* Problem to solve: Copy each of the rows below word for word.

* Data shown:
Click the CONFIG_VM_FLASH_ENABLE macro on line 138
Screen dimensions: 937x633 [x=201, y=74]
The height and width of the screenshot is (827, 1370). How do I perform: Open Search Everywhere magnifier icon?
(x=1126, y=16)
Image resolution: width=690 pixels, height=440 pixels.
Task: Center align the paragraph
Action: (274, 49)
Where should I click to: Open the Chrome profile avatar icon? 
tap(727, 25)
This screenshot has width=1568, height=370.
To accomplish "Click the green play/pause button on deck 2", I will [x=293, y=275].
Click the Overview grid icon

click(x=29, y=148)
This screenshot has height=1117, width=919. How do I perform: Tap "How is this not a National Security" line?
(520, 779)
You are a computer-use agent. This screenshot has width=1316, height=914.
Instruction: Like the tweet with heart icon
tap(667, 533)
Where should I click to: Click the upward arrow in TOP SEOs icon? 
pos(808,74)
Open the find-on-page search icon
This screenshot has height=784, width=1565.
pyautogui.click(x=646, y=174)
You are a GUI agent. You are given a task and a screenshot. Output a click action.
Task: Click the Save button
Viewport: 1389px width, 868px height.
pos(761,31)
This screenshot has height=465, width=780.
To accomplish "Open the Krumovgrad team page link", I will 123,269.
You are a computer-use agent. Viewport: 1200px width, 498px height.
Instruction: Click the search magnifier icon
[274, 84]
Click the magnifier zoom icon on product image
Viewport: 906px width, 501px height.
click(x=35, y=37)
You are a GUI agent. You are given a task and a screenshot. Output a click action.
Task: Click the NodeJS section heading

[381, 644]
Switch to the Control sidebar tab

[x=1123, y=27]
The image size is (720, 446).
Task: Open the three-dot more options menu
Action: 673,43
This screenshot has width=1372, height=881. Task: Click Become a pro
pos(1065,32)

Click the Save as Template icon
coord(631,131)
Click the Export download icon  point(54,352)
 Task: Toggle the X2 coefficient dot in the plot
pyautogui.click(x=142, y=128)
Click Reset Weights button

* Task solution:
Click the CONFIG_VM_FLASH_ENABLE macro on line 138
Screen dimensions: 937x633 [x=201, y=74]
The height and width of the screenshot is (827, 1370). How do I perform: Open Search Everywhere magnifier icon?
(x=1126, y=16)
Image resolution: width=690 pixels, height=440 pixels.
Task: Center align the paragraph
Action: (274, 49)
Where should I click to: Open the Chrome profile avatar icon? 
tap(727, 25)
This screenshot has width=1568, height=370.
To accomplish "Click the green play/pause button on deck 2", I will [x=293, y=275].
Click the Overview grid icon

click(x=29, y=148)
This screenshot has height=1117, width=919. How do I perform: Tap "How is this not a National Security" line?
(520, 779)
You are a computer-use agent. This screenshot has width=1316, height=914.
Instruction: Like the tweet with heart icon
tap(667, 533)
Where should I click to: Click the upward arrow in TOP SEOs icon? 
pos(808,74)
Open the find-on-page search icon
This screenshot has height=784, width=1565.
pyautogui.click(x=646, y=174)
You are a GUI agent. You are given a task and a screenshot. Output a click action.
Task: Click the Save button
Viewport: 1389px width, 868px height.
pos(761,31)
This screenshot has height=465, width=780.
To accomplish "Open the Krumovgrad team page link", I will 123,269.
You are a computer-use agent. Viewport: 1200px width, 498px height.
Instruction: Click the search magnifier icon
[274, 84]
Click the magnifier zoom icon on product image
Viewport: 906px width, 501px height.
click(x=35, y=37)
You are a GUI agent. You are given a task and a screenshot. Output a click action.
Task: Click the NodeJS section heading

[381, 644]
Switch to the Control sidebar tab

[x=1123, y=27]
The image size is (720, 446).
Task: Open the three-dot more options menu
Action: 673,43
This screenshot has width=1372, height=881. Task: Click Become a pro
pos(1065,32)

Click the Save as Template icon
coord(631,131)
Click the Export download icon  point(54,352)
 Task: Toggle the X2 coefficient dot in the plot
pyautogui.click(x=142, y=128)
Click Reset Weights button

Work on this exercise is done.